- _THE PROBLEM_
Starting at the line with "Instruction: Select POP3/SMTP/IMAP", retype each line exactly up to and including the final line of the records below.

- _DATA SUPPLIED_

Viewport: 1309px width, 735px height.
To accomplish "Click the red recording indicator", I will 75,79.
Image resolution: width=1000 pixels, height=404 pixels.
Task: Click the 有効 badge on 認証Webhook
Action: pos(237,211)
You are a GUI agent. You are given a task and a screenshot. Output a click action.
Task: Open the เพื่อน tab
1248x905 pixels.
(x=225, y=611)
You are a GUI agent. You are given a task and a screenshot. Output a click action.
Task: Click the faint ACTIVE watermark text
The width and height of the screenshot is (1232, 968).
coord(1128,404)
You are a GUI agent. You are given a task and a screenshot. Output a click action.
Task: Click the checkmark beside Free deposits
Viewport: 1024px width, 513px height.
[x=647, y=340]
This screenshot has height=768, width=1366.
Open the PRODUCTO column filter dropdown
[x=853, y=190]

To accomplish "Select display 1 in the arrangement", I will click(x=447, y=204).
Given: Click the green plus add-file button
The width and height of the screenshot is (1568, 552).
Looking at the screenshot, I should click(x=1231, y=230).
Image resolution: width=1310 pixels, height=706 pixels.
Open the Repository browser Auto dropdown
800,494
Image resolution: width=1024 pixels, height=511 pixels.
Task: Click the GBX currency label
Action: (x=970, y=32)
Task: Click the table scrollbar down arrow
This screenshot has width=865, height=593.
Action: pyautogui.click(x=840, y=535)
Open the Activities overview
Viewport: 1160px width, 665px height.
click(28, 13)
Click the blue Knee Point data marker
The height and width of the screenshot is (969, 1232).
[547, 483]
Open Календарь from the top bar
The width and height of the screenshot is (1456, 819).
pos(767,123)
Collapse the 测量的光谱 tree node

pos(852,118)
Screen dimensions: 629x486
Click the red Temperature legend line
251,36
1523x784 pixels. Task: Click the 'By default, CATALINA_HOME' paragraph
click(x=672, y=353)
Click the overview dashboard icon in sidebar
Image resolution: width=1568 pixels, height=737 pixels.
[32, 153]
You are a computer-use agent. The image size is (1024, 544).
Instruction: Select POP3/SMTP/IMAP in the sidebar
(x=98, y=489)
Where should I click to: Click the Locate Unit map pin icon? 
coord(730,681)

- _EXPECTED ANSWER_
Instruction: Select POP3/SMTP/IMAP in the sidebar
(x=98, y=489)
Where should I click to: Click the Locate Unit map pin icon? 
coord(730,681)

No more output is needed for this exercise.